*** Document section
But before she turned her life around, Wheeler had no free time. She lived behind bars, incarcerated at the Bedford Hills Correctional Facility for Women in the late 1990s and early 2000s, stemming from drug-related offenses.

However, prison stripped Wheeler of much more than her freedom.

When mealtime would arrive, she says a tall, thin corrections officer with a short haircut would peek inside her cell, and see if anyone else was around.

“‘Hey, you know what time it is,’” she recalls the prison guard saying.

The officer would then rape Wheeler, a crime he committed at least seven times between September 1999 and April 2001, according to a lawsuit.

There are few in society more vulnerable than a Black woman in jail.

Wheeler, like her alleged attacker, is Black.

‘It Plays on Your Mental’

In addition to other instances of sexual abuse, on one occasion the officer allegedly penetrated her with a hard object – Wheeler believes it was a night stick, flashlight or a similarly shaped object.

Wheeler, who was in her 20s at the time, is one of hundreds of women now suing the state, claiming they were sexually abused when locked up in New York prisons.

“Prior to going to prison, I always assumed that prison was for rehabilitation,” Wheeler said in an interview with ABC News, broadcast in December. “But it’s hard to make a positive turnaround when you are being subject to sexual abuse. It plays on your mental, it takes your focus off of everything.” (Wheeler was not available for an interview with me last week.)

Wheeler’s lawsuit, filed last November with the New York State Court of Claims, was made possible along with hundreds of other claims, going back decades, thanks to the Adult Survivors Act.

Nearly a year ago, Gov. Kathy Hochul signed the bill into law, creating a yearlong window – starting last November – for survivors of adult sexual assault to sue their abusers, regardless of when the abuse occurred. It’s the same law that helped allow E. Jean Carroll to file civil charges of sexual abuse from decades ago against Donald Trump.

As with the 2019 Child Victims Act, the law permits people to file suit despite any statute of limitations.

Lives in Ruin

If you care about accountability in this case, you can be buoyed by the fact that the charges appear to be in the right legal hands.

The law firm representing Wheeler and more than 750 other plaintiffs is Slater Slater and Schulman, which has handled sex-abuse lawsuits against the Catholic Church, the Boy Scouts of America, as well as school districts and universities.

Taking on a culture of abuse at a powerful institution resides at the heart of the firm’s wheelhouse. (It’s not one class-action suit but rather tons of individual suits.)

As in the Boy Scouts case, “reforms are absolutely a humongous large part of the goal of this settlement and very important not only to us as the lawyers but the survivors as well,” the firm’s founding partner, Adam Slater, told me last week.

Of the more than 750 formerly incarcerated women Slater Slater and Schulman represent, 171 were abused at Bedford. Eighty-three other formerly incarcerated clients endured abuse both at Bedford and an additional detention facility in New York State.

It’s common for people to experience abuse at multiple facilities, illustrating the rampant and systemic nature of the state’s tragic failure.
******
*** Material supplied
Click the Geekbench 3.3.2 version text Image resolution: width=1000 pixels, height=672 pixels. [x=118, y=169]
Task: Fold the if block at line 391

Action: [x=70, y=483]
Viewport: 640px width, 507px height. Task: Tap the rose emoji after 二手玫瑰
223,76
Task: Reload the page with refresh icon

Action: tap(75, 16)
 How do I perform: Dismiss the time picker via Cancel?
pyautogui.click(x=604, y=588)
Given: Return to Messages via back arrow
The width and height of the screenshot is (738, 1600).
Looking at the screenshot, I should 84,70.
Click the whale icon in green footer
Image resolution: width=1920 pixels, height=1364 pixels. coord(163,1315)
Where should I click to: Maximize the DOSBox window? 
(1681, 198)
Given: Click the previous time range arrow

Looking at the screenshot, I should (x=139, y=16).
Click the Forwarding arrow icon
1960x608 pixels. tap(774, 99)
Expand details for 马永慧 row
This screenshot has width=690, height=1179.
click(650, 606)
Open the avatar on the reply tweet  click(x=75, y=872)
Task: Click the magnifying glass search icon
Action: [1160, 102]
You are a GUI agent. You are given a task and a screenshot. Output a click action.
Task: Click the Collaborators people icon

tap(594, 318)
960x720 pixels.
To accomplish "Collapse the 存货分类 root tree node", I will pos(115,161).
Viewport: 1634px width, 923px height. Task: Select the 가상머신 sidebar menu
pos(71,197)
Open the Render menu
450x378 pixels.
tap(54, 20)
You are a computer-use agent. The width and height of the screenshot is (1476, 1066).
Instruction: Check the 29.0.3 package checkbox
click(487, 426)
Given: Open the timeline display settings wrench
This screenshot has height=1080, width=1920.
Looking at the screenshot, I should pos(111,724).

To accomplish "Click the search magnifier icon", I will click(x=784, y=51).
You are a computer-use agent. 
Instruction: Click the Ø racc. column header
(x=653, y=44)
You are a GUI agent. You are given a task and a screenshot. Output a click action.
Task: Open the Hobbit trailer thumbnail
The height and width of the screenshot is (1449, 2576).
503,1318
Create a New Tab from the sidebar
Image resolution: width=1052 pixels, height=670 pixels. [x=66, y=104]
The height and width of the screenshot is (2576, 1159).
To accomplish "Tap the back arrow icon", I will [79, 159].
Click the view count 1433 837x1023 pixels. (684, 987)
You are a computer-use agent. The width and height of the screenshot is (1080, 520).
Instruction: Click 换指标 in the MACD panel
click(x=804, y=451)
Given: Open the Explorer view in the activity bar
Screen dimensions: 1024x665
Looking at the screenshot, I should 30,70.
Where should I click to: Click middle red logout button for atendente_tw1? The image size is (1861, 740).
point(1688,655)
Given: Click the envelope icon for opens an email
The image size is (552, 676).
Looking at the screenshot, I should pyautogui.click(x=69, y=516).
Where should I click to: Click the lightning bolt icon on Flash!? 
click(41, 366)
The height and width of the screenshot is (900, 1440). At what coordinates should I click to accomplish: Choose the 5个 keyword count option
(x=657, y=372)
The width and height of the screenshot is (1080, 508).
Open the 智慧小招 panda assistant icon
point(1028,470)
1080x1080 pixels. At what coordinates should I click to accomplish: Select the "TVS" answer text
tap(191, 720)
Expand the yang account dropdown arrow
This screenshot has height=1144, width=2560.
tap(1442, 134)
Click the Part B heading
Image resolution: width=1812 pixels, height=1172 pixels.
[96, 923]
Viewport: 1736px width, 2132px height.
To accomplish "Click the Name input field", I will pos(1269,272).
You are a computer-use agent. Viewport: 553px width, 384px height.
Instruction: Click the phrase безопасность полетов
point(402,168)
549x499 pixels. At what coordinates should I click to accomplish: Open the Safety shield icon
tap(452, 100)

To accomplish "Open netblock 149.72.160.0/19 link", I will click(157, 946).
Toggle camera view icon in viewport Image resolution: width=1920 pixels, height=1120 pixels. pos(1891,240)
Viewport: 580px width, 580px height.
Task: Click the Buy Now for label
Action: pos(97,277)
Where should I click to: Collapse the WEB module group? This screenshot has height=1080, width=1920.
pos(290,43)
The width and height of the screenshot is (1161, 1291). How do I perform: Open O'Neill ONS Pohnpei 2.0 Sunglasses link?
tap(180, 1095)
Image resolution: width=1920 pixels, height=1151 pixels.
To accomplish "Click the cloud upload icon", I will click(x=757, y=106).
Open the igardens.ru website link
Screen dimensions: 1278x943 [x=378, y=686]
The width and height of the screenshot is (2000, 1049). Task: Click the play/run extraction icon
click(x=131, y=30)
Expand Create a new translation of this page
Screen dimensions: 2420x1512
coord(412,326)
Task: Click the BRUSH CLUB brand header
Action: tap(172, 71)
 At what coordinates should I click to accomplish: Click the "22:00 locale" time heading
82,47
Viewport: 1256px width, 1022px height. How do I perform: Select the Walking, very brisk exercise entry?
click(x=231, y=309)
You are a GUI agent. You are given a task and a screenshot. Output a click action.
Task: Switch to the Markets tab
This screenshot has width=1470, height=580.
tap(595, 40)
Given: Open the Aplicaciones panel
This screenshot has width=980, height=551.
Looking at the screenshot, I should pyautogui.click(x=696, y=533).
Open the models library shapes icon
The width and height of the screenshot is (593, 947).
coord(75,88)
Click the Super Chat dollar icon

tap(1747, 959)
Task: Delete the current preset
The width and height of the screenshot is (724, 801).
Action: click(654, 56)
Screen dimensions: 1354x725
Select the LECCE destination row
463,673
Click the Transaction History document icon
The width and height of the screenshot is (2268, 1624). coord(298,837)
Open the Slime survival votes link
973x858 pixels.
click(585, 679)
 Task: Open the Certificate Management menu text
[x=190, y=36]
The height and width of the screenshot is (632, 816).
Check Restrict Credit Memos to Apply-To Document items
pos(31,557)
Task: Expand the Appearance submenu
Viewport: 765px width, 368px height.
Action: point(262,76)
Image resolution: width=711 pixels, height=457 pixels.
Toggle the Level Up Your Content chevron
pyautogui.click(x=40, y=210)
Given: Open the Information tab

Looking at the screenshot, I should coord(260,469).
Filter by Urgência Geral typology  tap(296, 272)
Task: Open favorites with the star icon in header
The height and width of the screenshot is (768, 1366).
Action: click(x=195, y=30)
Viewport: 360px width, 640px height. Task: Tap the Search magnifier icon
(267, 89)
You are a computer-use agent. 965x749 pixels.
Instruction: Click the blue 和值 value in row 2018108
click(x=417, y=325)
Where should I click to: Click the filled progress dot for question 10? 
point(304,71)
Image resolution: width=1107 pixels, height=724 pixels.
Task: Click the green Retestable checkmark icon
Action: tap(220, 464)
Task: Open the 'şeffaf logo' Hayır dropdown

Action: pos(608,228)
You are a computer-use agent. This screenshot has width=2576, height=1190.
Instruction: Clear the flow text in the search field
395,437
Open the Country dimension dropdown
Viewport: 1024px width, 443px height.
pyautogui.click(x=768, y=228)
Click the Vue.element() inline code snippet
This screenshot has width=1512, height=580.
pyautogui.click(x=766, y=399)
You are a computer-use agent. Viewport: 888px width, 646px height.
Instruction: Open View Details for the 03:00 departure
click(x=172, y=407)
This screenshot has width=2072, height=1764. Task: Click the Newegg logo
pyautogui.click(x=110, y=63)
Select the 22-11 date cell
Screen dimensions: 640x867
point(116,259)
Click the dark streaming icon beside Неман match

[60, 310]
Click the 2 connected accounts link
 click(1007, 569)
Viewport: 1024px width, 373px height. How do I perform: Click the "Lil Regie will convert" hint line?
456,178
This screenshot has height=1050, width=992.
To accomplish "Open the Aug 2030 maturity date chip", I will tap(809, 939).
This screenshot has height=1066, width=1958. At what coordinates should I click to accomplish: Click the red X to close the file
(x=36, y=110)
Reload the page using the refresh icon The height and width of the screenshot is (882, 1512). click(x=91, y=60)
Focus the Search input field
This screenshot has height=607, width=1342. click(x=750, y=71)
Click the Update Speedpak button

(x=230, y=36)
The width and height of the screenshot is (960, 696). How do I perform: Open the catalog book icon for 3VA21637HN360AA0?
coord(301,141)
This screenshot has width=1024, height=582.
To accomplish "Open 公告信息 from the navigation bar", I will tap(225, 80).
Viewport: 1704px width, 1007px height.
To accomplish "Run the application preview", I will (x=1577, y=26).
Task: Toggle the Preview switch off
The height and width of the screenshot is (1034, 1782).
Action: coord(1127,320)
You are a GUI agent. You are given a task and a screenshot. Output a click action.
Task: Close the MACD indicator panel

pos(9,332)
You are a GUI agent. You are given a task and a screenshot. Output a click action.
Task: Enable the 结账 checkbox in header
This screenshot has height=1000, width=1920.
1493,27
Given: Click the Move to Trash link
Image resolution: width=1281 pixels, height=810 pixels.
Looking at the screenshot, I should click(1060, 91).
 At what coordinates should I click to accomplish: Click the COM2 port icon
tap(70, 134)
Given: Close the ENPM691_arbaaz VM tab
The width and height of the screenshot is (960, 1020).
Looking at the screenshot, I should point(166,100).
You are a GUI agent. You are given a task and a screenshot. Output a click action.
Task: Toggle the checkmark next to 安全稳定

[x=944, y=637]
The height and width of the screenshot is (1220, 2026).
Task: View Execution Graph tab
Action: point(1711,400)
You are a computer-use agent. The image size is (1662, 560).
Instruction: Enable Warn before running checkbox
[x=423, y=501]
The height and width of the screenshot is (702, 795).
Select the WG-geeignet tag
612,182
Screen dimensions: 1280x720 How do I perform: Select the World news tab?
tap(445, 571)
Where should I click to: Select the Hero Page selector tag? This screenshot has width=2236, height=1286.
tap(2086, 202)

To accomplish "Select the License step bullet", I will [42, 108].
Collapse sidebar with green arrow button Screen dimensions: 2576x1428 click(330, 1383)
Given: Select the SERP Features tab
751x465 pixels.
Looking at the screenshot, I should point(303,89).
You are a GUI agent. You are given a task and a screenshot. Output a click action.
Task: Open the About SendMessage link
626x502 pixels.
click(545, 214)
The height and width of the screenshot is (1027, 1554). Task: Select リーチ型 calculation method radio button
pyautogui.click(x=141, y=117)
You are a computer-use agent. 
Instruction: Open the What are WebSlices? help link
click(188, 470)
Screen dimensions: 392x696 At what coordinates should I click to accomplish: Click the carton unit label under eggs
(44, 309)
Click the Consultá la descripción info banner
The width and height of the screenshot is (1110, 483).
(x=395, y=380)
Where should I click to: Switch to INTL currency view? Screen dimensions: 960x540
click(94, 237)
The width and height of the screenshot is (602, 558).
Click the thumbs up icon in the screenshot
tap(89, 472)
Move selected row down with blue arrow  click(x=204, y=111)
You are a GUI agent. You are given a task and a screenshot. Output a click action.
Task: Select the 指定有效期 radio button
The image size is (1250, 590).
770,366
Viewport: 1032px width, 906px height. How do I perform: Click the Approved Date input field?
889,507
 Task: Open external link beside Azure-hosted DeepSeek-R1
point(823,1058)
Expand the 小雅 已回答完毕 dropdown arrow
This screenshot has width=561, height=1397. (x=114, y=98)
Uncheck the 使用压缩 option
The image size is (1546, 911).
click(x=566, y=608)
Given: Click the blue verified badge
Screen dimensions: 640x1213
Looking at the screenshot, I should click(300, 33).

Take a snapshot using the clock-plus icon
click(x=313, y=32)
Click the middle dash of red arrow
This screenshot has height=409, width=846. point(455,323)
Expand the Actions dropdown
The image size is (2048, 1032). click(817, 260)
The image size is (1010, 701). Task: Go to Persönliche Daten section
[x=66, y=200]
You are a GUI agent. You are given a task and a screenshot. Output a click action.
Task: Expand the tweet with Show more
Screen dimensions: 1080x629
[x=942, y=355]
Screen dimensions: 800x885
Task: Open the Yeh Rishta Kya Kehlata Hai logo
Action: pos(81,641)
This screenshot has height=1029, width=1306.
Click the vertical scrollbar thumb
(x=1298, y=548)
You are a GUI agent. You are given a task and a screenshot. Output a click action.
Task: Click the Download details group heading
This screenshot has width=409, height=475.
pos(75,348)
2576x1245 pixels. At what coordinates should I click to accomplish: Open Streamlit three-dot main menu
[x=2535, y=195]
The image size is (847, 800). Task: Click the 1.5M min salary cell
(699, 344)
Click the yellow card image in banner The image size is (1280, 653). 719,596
******
## What to work on
Answer these questions using the article on the New York prison abuse lawsuits:
(a) In which facility was Wheeler incarcerated?
(b) Which governor signed the Adult Survivors Act into law?
(c) Which law firm represents Wheeler?

## Solution to this task
(a) The Bedford Hills Correctional Facility for Women
(b) Gov. Kathy Hochul
(c) Slater Slater and Schulman